Он заторопился к развалинам собственного дома. Из его груди вырвался звук, в котором смешались не то плач, не то смех, когда он увидел, что фундамент, которым так гордился отец, уцелел, хотя стены и потолок обрушились. Руины все еще источали едкий дым, но это не остановило Элбрайна. Один из задних углов дома каким-то чудом не сгорел, и когда крыша провалилась, часть ее завалила провал, где осталось небольшое свободное пространство.
Осторожно, опасаясь, как бы остатки крыши не рухнули, он оттащил в сторону балку, опустился на колени, заглянул внутрь. И увидел две фигуры в дальнем углу.
— Пожалуйста, ну, пожалуйста… — бормотал он, пробираясь внутрь.
Первым оказался мертвый гоблин с расколотой головой. Охваченный совершенно безумной надеждой, Элбрайн перебрался через него и подполз ко второму телу, сидящему в самом углу.

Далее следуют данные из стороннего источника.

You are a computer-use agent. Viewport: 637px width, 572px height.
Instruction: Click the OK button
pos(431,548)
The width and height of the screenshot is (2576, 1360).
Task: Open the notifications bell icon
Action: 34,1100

Это была его мать. Мертвая. Видимо, задохнулась от дыма, потому что никаких ран Элбрайн на ней не обнаружил. В руке она сжимала тяжелую деревянную ложку, которой частенько замахивалась на шкодливых ребятишек, грозя надрать им задницы.
На самом деле никогда она ложку эту не пускала в ход, вспомнил Элбрайн. До вчерашнего дня, мысленно добавил он, взглянув на мертвого гоблина.
Воспоминания о матери захлестнули мальчика. Вот она размахивает ложкой и осуждающе качает головой на расшалившегося сына, вот поддразнивает Олвана, вот подмигивает Джилсепони, как будто им обеим известно что-то такое об Элбрайне, чего не знает никто… Он подобрался к матери, сел рядом и обнял уже окоченевшее тело в последний раз.
И тут пришли слезы. Он оплакивал мать и отца, своих друзей и их родителей — всех обитателей Дундалиса. Он оплакивал и Пони, не зная, что если бы сразу спустился в деревню, то встретил бы измученную девочку, бредущую неизвестно куда.
И, да, он оплакивал себя, свое неизвестное, мрачное будущее.
Он сидел в углу своего дома или, точнее, того, что от него осталось, — этого единственного связующего звена между настоящим и прошлым, — обхватив руками тело матери. Там он и провел всю холодную ночь.
ГЛАВА 7
КРОВЬ МАЗЕРА
— Кровь Мазера! — насмешливо сказала Тантан, молоденькая эльфийка столь хрупкого сложения, что ей ничего не стоило спрятаться за стволом трехлетнего деревца.